02 March 2012

It's Not Just about the Priesthood

There have been plenty of good posts recently about Randy Bott's deplorable statements in The Washington Post and racism and the LDS Church in general in the last few days. I don't know there's much more to say about that in general, but there is something I wanted to highlight that I haven't seen mentioned too much.

I wish we understood better that we not only barred black men from holding the priesthood, but we denied all blacks all temple ordinances.  The only saving ordinances available to blacks were baptism and confirmation.  Of course, we know that, but we focus so much on the denial of the priesthood ordinance that we often seem to overlook the other saving ordinances that were unavailable to many members of the Church. 

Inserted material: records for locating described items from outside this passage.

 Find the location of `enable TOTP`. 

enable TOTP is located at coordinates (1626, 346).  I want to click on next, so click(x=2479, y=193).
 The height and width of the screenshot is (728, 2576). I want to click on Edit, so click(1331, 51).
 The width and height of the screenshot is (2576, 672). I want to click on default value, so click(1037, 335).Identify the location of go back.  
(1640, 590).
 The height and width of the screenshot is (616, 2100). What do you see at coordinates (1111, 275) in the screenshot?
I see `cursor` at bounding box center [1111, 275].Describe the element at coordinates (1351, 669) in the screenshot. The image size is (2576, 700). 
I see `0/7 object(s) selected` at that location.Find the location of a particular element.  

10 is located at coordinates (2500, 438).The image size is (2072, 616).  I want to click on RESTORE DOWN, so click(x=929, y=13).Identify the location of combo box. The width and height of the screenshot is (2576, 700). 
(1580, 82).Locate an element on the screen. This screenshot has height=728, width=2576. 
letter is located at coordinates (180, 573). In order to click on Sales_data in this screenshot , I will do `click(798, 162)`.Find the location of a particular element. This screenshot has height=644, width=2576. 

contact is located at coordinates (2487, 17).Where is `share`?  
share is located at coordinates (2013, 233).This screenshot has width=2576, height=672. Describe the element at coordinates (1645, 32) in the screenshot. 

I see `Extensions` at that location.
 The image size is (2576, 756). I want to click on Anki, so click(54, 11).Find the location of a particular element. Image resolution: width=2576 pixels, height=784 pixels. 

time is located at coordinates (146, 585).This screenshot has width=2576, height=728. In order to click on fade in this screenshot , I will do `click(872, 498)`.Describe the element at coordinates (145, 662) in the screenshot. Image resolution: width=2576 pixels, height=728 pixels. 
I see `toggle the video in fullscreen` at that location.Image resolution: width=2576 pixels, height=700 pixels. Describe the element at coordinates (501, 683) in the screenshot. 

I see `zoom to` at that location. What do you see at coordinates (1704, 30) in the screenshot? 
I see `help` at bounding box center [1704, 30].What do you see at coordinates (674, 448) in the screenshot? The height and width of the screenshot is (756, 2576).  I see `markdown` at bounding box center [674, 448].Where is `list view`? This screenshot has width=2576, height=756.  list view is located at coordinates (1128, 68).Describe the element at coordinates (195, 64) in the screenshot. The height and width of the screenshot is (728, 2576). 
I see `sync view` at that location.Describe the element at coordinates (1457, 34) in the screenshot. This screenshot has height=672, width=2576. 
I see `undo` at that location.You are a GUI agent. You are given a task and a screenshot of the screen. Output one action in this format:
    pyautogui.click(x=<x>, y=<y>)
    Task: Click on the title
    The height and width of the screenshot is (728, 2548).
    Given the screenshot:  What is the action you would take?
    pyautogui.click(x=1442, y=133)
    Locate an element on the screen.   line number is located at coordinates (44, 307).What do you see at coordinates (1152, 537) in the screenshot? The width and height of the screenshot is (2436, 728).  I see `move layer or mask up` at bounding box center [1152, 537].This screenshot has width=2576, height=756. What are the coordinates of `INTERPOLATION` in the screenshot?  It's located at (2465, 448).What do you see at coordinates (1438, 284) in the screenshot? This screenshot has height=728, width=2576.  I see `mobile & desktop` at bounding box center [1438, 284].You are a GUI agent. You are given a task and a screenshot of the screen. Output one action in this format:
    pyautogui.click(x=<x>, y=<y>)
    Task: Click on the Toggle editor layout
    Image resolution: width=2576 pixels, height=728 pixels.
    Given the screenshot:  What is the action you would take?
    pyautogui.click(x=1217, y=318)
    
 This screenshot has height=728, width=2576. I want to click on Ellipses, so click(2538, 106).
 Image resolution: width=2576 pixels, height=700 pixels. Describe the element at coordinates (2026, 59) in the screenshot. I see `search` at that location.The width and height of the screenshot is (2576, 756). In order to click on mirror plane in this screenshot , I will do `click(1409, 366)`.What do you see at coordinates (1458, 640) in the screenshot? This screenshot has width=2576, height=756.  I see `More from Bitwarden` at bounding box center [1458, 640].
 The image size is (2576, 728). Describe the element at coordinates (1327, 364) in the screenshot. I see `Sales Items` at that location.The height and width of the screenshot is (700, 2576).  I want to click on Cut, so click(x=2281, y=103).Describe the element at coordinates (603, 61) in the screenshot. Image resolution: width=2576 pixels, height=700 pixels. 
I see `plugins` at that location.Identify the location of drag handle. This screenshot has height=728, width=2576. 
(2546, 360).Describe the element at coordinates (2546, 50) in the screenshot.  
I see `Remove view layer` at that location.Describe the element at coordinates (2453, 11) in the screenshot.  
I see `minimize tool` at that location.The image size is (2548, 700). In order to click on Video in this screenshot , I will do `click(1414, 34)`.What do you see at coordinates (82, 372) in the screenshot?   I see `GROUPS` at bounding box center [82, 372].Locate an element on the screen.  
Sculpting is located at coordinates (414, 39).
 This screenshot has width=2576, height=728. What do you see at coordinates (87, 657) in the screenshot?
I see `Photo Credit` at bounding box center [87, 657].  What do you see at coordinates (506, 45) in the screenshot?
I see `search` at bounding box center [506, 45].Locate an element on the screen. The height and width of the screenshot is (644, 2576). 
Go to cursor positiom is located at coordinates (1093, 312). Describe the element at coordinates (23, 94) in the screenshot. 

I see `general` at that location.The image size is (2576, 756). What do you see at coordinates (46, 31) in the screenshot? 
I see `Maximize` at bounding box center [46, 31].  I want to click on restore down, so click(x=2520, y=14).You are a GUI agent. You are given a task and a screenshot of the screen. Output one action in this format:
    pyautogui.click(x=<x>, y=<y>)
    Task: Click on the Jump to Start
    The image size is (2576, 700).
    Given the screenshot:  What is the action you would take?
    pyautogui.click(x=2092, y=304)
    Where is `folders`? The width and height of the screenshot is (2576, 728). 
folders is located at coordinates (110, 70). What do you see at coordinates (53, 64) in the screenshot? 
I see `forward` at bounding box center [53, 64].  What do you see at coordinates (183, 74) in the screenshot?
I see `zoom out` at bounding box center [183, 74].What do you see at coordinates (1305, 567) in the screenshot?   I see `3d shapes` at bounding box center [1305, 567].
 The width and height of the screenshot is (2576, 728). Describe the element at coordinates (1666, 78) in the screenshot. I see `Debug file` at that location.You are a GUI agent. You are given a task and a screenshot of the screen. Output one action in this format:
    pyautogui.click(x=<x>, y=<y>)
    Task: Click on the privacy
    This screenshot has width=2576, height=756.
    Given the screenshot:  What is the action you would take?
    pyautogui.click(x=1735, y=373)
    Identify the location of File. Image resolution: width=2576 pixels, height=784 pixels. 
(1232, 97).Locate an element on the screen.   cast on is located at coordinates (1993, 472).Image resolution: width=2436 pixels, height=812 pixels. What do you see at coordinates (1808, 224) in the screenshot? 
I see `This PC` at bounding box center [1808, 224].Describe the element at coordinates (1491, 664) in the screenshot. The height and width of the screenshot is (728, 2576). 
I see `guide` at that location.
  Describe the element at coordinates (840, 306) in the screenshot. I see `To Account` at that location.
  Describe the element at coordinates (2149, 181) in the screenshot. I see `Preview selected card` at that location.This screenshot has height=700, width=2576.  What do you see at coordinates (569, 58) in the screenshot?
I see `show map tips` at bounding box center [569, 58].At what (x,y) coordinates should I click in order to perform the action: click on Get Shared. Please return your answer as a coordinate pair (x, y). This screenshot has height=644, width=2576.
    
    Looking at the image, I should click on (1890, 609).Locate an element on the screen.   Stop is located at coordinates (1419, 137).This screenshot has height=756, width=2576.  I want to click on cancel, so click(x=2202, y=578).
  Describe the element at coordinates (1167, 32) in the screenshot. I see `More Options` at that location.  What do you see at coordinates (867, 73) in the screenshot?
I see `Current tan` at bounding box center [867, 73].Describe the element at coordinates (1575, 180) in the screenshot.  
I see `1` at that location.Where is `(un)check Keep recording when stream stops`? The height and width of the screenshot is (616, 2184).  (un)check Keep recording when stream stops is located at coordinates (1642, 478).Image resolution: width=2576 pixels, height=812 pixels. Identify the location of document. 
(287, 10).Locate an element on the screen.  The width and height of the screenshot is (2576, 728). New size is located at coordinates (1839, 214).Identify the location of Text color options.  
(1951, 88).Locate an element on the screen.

Even more than the priesthood ban, that denial is unconscionable to me.  There can be no justification in my mind for it, especially the insulting argument that these ordinances were kept from anyone for their protection.  Of course there are significant covenants and obligations attached to all ordinances, and we don't let every single person who asks to take part in those ordinances, but it is inexcusable to argue that an entire group of righteous adults is not worthy or ready to take on those obligations.

I believe that the Church has an obligation to all baptized and confirmed members to make further priesthood ordinances available in any way possible.  There are, of course, limited circumstances where ordinances cannot be provided for some members (believe me, I know this), but those are exceptions and should never be accepted as normal.  Keeping any worthy member from ordinances, even non-saving ordinances like the sacrament, should never, ever happen.  And that is why I cannot believe the policy was ever from God.